#### [Task details]
Your answer should be every line of the entries that has the string "option" in it.

[Dataset entries]
======
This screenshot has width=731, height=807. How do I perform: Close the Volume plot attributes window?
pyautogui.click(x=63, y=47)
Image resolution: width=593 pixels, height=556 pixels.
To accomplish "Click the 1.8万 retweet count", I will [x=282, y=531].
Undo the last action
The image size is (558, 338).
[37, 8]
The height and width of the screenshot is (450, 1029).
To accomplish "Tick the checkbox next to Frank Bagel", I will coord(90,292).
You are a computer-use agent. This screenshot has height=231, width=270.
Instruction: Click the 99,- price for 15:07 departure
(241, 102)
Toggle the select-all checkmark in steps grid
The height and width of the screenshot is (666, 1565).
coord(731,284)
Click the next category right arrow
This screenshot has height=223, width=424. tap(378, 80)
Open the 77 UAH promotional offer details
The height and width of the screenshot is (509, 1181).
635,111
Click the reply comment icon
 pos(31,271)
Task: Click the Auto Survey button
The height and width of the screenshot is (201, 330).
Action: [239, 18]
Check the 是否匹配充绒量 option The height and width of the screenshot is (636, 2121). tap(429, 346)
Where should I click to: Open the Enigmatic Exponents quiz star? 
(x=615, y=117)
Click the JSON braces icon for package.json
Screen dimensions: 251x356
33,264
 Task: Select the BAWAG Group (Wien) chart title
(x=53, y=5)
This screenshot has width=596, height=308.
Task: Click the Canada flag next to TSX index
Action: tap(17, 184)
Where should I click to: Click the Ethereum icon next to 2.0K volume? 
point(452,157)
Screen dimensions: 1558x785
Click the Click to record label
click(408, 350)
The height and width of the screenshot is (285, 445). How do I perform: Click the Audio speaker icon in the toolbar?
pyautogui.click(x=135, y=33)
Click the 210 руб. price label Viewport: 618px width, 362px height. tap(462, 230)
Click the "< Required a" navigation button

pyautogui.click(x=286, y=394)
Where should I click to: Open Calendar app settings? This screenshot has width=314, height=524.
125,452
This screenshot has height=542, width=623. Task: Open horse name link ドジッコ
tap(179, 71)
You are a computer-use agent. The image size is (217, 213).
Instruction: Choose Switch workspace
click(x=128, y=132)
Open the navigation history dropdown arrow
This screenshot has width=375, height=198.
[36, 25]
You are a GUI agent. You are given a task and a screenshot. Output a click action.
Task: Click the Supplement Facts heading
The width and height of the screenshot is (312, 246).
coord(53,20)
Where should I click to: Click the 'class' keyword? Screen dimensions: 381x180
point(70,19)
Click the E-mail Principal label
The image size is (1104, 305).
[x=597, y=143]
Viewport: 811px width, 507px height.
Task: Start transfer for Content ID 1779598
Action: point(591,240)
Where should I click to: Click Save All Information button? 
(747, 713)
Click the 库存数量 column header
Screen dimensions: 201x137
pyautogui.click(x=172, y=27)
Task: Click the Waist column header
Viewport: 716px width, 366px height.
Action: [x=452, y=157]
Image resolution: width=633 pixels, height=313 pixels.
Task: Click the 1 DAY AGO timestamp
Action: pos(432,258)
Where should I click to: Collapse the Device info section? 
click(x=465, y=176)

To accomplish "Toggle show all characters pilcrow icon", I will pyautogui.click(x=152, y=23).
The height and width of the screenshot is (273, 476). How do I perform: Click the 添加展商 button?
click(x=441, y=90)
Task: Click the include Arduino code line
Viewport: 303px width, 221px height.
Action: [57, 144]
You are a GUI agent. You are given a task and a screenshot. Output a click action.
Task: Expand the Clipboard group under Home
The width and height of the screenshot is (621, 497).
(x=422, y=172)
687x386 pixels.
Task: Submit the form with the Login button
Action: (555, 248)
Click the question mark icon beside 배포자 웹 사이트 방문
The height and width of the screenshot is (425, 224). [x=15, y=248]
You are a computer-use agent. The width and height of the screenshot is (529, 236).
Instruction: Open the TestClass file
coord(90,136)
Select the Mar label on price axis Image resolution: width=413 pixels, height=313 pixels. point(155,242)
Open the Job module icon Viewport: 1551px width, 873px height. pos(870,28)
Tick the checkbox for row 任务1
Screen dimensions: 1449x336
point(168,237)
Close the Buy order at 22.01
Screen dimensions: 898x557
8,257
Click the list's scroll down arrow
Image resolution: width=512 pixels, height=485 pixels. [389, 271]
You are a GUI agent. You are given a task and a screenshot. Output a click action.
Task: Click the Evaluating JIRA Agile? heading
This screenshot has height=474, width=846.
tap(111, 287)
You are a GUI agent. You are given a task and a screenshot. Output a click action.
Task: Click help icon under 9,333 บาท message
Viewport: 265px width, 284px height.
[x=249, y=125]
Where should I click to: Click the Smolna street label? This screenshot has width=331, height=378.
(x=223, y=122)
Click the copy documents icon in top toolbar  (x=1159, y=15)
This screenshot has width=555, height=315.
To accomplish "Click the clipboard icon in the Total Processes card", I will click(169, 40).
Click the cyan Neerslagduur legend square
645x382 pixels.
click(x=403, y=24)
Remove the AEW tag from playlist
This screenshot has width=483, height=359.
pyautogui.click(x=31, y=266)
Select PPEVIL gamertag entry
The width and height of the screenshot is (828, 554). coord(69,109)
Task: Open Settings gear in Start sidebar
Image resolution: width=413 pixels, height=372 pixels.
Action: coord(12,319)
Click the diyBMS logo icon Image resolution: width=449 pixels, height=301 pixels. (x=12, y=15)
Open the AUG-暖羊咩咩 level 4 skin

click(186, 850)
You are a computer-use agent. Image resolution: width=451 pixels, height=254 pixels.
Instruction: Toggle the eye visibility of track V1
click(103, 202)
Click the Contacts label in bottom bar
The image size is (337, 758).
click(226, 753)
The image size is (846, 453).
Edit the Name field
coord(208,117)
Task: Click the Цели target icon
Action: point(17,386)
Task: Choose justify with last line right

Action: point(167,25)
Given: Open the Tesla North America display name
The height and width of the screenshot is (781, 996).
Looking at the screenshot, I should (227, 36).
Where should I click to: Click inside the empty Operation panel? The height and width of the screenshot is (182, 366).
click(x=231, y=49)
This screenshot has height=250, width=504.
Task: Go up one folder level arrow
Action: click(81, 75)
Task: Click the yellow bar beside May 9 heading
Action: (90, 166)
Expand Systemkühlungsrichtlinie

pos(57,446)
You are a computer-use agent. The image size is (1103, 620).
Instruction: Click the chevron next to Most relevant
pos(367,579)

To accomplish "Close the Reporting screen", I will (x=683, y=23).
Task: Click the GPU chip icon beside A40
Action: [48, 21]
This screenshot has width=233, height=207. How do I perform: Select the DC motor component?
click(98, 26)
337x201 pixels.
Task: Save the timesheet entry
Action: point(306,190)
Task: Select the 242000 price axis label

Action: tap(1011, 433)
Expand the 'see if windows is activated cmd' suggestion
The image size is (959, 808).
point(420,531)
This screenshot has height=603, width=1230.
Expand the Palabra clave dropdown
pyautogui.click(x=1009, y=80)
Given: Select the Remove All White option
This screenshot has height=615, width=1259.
======
#### [Answer to this exercise]
Check the 是否匹配充绒量 option The height and width of the screenshot is (636, 2121). tap(429, 346)
Given: Select the Remove All White option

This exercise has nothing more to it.